**TO DO:** Every line of the material below should be retyped exactly.
****************
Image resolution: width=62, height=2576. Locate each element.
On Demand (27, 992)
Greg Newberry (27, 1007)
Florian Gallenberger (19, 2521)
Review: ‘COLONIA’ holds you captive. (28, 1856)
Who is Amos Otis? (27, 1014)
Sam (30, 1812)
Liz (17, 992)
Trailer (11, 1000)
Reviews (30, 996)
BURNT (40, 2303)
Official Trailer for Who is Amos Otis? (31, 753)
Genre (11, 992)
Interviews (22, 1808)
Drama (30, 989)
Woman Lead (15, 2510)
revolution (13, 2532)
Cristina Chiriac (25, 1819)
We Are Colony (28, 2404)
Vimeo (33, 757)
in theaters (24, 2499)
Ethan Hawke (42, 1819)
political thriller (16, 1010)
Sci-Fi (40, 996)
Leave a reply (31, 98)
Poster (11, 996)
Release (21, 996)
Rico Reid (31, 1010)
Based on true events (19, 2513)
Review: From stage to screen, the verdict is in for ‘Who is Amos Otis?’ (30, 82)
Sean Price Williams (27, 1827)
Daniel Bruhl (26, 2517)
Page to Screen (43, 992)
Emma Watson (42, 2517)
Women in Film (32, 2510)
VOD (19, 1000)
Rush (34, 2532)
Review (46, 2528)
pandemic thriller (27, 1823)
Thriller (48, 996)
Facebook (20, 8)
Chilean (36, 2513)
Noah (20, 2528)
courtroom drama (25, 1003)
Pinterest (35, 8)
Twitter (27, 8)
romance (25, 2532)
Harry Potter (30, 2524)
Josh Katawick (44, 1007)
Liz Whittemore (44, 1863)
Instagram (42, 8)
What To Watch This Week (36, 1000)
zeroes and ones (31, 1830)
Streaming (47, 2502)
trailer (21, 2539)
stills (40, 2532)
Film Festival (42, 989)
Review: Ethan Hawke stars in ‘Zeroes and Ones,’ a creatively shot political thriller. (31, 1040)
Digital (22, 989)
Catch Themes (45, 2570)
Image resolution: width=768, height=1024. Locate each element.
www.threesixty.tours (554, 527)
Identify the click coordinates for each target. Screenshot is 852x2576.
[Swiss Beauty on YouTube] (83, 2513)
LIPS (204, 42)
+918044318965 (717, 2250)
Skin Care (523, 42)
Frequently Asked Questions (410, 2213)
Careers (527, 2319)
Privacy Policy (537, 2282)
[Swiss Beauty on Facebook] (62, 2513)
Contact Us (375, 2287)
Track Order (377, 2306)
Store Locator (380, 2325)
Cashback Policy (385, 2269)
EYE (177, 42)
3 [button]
****************
**TASK RESPONSE:**
Image resolution: width=62, height=2576. Locate each element.
On Demand (27, 992)
Greg Newberry (27, 1007)
Florian Gallenberger (19, 2521)
Review: ‘COLONIA’ holds you captive. (28, 1856)
Who is Amos Otis? (27, 1014)
Sam (30, 1812)
Liz (17, 992)
Trailer (11, 1000)
Reviews (30, 996)
BURNT (40, 2303)
Official Trailer for Who is Amos Otis? (31, 753)
Genre (11, 992)
Interviews (22, 1808)
Drama (30, 989)
Woman Lead (15, 2510)
revolution (13, 2532)
Cristina Chiriac (25, 1819)
We Are Colony (28, 2404)
Vimeo (33, 757)
in theaters (24, 2499)
Ethan Hawke (42, 1819)
political thriller (16, 1010)
Sci-Fi (40, 996)
Leave a reply (31, 98)
Poster (11, 996)
Release (21, 996)
Rico Reid (31, 1010)
Based on true events (19, 2513)
Review: From stage to screen, the verdict is in for ‘Who is Amos Otis?’ (30, 82)
Sean Price Williams (27, 1827)
Daniel Bruhl (26, 2517)
Page to Screen (43, 992)
Emma Watson (42, 2517)
Women in Film (32, 2510)
VOD (19, 1000)
Rush (34, 2532)
Review (46, 2528)
pandemic thriller (27, 1823)
Thriller (48, 996)
Facebook (20, 8)
Chilean (36, 2513)
Noah (20, 2528)
courtroom drama (25, 1003)
Pinterest (35, 8)
Twitter (27, 8)
romance (25, 2532)
Harry Potter (30, 2524)
Josh Katawick (44, 1007)
Liz Whittemore (44, 1863)
Instagram (42, 8)
What To Watch This Week (36, 1000)
zeroes and ones (31, 1830)
Streaming (47, 2502)
trailer (21, 2539)
stills (40, 2532)
Film Festival (42, 989)
Review: Ethan Hawke stars in ‘Zeroes and Ones,’ a creatively shot political thriller. (31, 1040)
Digital (22, 989)
Catch Themes (45, 2570)
Image resolution: width=768, height=1024. Locate each element.
www.threesixty.tours (554, 527)
Identify the click coordinates for each target. Screenshot is 852x2576.
[Swiss Beauty on YouTube] (83, 2513)
LIPS (204, 42)
+918044318965 (717, 2250)
Skin Care (523, 42)
Frequently Asked Questions (410, 2213)
Careers (527, 2319)
Privacy Policy (537, 2282)
[Swiss Beauty on Facebook] (62, 2513)
Contact Us (375, 2287)
Track Order (377, 2306)
Store Locator (380, 2325)
Cashback Policy (385, 2269)
EYE (177, 42)
3 [button]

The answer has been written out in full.